“This isn’t a university. There is no sabbatical.”
“Let’s take it to the president then.”
“Goddamn it, I’ll fire you right here, right now!”
“You don’t want to do that, Ray.”
“Is that a threat?
“No, it’s common sense.”
Reynolds sat back. “Enlighten me.”
“The whole reason I am involved in this is because the president didn’t have any options presented to him. What if the FBI is wrong? What if the society didn’t create the subliminal screens that programmed the terrorists? If I am on leave, we pick up right where we left off. If I am fired …”
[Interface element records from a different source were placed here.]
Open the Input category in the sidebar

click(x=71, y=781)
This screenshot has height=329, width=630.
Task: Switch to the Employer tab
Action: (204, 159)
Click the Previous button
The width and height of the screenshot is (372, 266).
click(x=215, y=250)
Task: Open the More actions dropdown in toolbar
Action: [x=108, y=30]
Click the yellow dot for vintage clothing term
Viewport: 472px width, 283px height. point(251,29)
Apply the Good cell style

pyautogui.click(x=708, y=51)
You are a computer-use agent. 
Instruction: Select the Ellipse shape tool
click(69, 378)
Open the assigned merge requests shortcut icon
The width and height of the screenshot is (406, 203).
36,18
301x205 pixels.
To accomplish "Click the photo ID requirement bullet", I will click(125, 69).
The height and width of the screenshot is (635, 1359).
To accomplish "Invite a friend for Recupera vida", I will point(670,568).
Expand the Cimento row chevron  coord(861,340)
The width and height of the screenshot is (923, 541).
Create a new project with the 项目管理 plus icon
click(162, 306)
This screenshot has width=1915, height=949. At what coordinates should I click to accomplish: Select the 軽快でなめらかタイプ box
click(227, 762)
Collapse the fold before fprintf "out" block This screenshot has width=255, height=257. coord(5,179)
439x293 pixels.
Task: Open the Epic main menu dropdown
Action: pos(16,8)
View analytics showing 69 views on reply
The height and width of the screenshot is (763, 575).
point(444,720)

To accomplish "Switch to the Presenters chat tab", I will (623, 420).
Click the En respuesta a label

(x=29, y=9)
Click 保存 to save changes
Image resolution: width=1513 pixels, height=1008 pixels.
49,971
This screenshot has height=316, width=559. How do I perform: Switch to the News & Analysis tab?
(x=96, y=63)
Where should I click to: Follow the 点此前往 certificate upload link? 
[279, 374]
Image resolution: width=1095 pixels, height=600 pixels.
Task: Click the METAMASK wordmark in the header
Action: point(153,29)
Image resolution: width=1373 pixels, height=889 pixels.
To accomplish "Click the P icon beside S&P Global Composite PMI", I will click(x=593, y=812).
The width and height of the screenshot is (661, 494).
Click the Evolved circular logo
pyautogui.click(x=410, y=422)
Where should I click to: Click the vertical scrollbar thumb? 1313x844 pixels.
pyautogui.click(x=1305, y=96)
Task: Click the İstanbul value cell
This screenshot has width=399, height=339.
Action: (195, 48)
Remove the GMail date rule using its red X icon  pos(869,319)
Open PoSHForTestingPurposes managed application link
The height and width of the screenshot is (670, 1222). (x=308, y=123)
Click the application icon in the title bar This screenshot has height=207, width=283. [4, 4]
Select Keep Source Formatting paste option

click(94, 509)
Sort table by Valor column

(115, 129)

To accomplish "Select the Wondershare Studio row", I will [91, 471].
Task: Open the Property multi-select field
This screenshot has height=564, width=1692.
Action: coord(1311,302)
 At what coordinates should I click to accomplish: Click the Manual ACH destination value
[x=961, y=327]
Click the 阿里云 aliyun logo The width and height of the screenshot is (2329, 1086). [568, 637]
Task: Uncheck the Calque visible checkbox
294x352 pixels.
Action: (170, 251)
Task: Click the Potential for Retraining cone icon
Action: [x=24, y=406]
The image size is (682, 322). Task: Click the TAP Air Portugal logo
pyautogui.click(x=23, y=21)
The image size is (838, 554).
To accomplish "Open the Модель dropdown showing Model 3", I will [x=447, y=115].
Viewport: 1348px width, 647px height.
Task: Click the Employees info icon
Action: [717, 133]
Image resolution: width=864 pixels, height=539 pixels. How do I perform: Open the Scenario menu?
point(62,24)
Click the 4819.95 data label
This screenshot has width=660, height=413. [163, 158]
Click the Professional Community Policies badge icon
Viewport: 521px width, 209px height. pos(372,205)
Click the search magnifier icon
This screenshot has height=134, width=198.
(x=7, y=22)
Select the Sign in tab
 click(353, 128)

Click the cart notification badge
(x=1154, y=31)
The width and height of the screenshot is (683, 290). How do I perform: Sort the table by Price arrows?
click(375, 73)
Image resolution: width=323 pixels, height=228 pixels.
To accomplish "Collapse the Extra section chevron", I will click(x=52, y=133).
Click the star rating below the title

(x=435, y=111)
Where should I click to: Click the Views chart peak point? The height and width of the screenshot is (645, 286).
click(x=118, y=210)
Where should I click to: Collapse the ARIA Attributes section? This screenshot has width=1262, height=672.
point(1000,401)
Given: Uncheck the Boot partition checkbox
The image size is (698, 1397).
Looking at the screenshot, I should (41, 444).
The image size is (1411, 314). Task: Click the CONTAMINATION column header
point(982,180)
“You are not supposed to be that good at political positioning. Leave granted, but if the FBI wins the day, you’re fired.”
“If they are right, I’ll resign.”
“Either way.” Reynolds watched Hiccock and saw him forming a thought. Ray braced himself for some kind of blackmailing, butt-saving, last-ditch effort on Hiccock’s part.
“Look, Ray, as much as I hate to say this, for the good of the country, I hope they are right.”
Reynolds rolled his eyes. “You are a fucking Boy Scout, aren’t you?”
CHAPTER THIRTY-FOUR
Anchorman Marvin Weitterman sat in a tight, cramped studio in front of a sharply illuminated green screen. The color, so saturated and vivid, enabled the circuitry in the control room to separate his outline from it and replace the background with anything his producer desired. On the studio monitor was the result of this video trickery, a composite picture of him sitting in front of the “virtual set” of CFN’s MoneyTime.
A graphic appeared over his left shoulder. It read “SHAREWARE.” Marvin looked into the camera, reading the intro of his next story off the teleprompter. “Philanthropy in the cyber age? Many thought it went the way of the manual typewriter, but some anonymous donor is giving out free ‘Pocket Protector’ day-trading software, or shareware, to anyone who wants it. Her or his only request is that you send ten dollars to a charity of your choice. Brian Hopkins has more.” He waited until the red tally light on his camera went off, indicating that the viewers at home were watching the prerecorded report. He turned to the monitor showing the tape feed and asked the people in the control room, “Have you seen this? It is an amazing program. It protects your investments round the clock and is so fast it beats anybody to the punch.”
“Thirty seconds,” the floor manager called out, indicating there was a half-minute left to the taped report.
“You know this could have quite an impact.”
Like shooting fish in a barrel, SAC Joey Palumbo thought as he sat on the front wheel of a long-abandoned tractor, which was now more of a vine-covered topiary of a tractor. He was officially awaiting reassignment by order of the director and present here at the scene purely as part of his investigation into the grenade attack on the airliner at SFO. As he surveyed the impressive number of men and material assembled under such incredibly tight secrecy on the Dunhill farm, he amended his previous thought. Like shooting fish in a barrel … only with Recon scouts, armored personnel carriers and high-altitude infrared imagery. That imagery of the Sabot stronghold two miles off told a different story than Joey expected. It showed that the Sabot Society, for all its operational ability in the field, was less than professional about its own security arrangements for the meeting. Not a lookout, sensor, or even a mean dog on a chain was detected at T minus twenty. In fact, twenty minutes before takedown, Joey thought this whole meeting might be a decoy deliberately set to embarrass the FBI. Either that or the Sabots were really dumb.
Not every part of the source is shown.